___ Supplied material ___

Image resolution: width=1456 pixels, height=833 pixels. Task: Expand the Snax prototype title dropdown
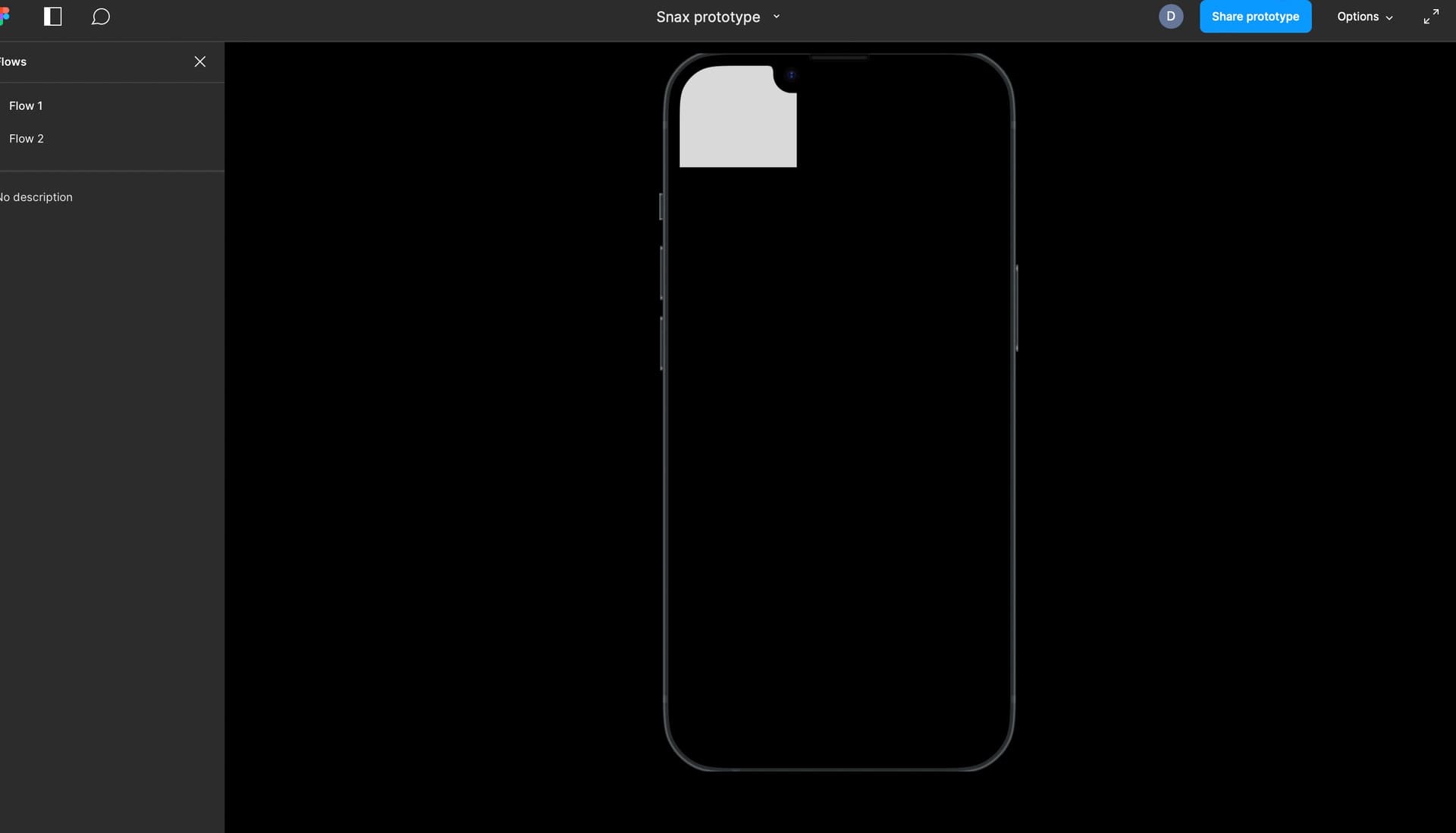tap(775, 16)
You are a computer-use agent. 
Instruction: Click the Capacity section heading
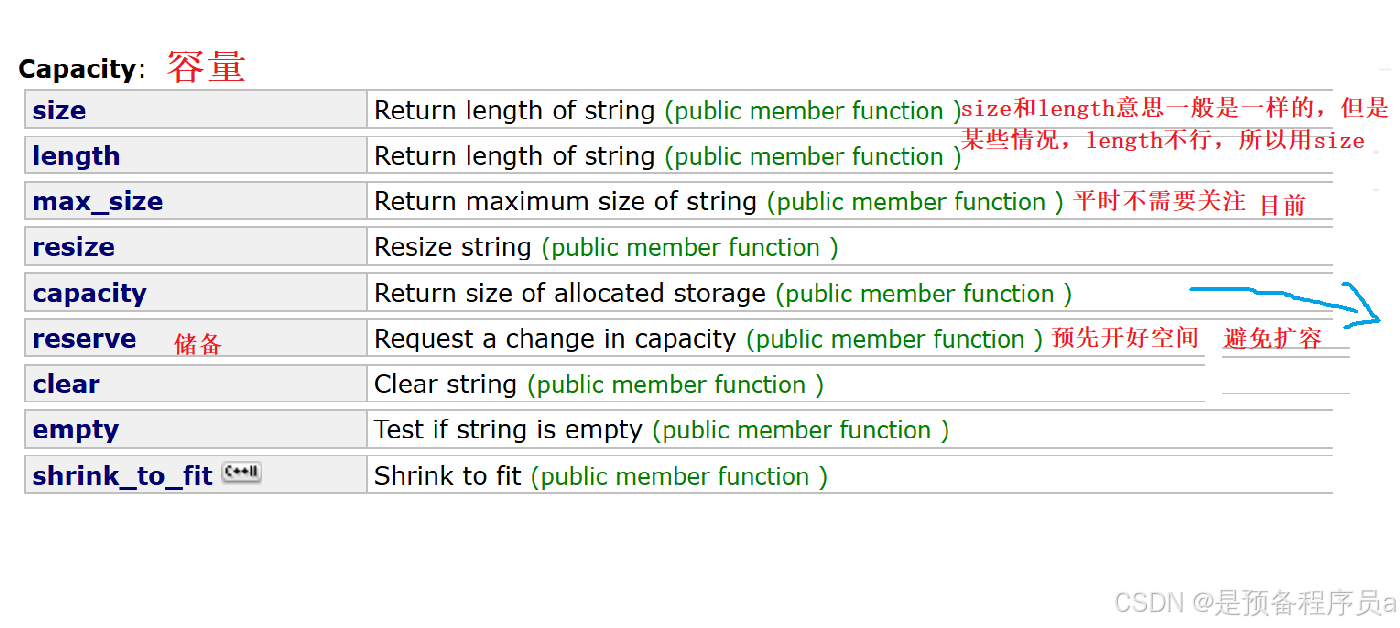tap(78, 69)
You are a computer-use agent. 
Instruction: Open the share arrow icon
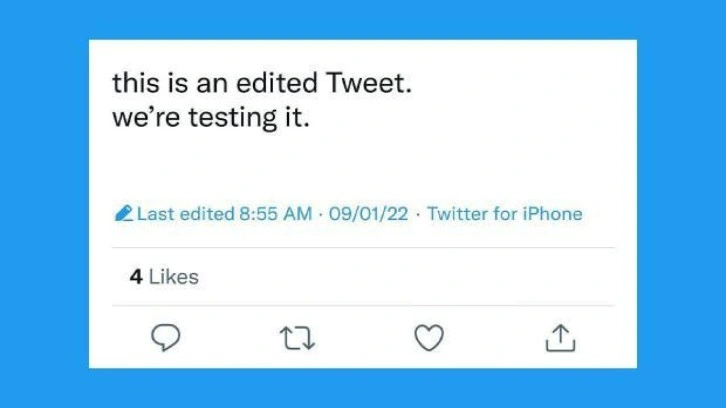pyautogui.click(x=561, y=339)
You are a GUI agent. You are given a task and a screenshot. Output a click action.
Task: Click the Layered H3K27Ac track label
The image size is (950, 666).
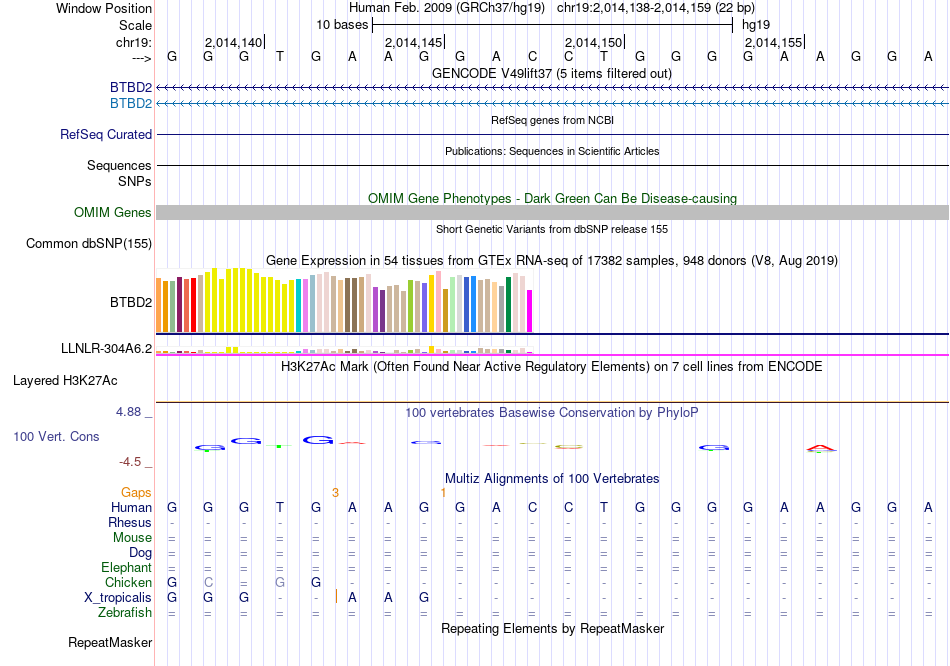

___

The task
Write out all the records above again with every "agent" changed to "assistant" and nothing else altered, omitting the pictures.

Full response
Image resolution: width=1456 pixels, height=833 pixels. Task: Expand the Snax prototype title dropdown
tap(775, 16)
You are a computer-use assistant. 
Instruction: Click the Capacity section heading
tap(78, 69)
You are a computer-use assistant. 
Instruction: Open the share arrow icon
pyautogui.click(x=561, y=339)
You are a GUI assistant. You are given a task and a screenshot. Output a click action.
Task: Click the Layered H3K27Ac track label
The image size is (950, 666).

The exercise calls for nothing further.